**ABOUT THIS EXERCISE:** Both the line containing "Task: Select 'Labels, one" and the line containing "This screenshot has width=541, height=305." belong to the span. Output exactly that span from the listing below, and nothing outside it.
====== DATASET ENTRIES ======
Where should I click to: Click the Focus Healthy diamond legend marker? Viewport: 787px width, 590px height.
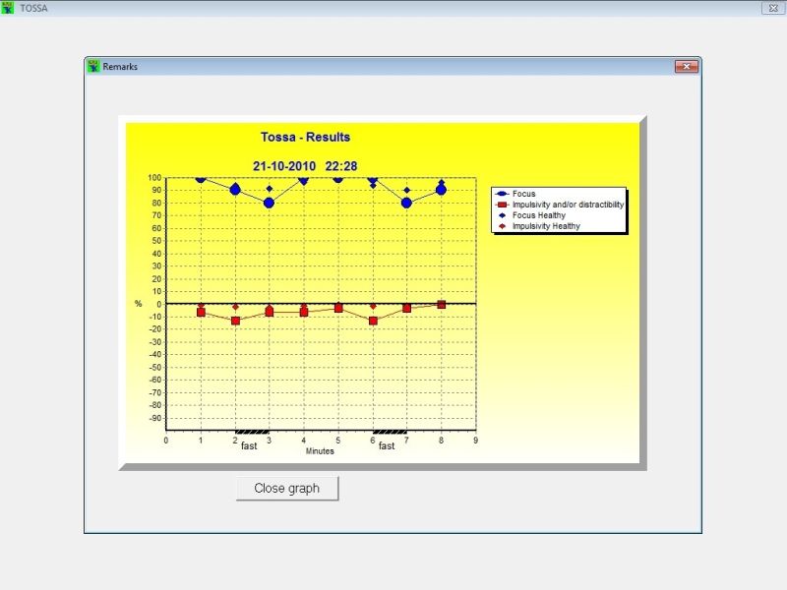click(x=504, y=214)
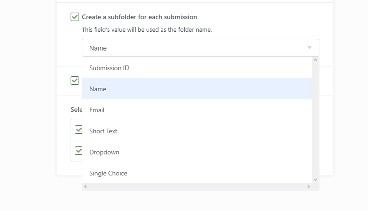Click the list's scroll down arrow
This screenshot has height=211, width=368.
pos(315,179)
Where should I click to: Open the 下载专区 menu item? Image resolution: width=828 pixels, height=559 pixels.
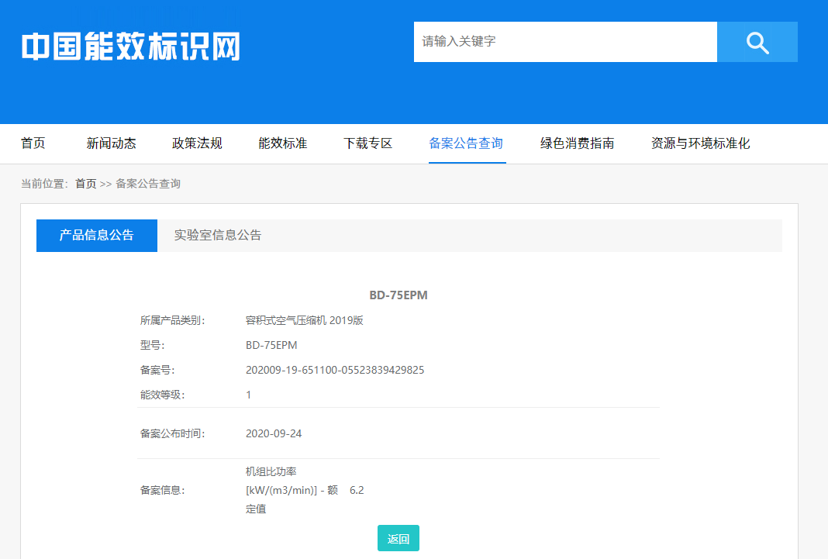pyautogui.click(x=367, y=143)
======
====== DATASET ENTRIES ======
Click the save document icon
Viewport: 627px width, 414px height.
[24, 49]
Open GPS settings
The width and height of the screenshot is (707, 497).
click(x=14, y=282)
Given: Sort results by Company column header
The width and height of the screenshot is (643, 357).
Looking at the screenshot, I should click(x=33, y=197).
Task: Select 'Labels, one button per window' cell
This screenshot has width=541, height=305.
======
**ANSWER BOX:**
Task: Select 'Labels, one button per window' cell
This screenshot has width=541, height=305.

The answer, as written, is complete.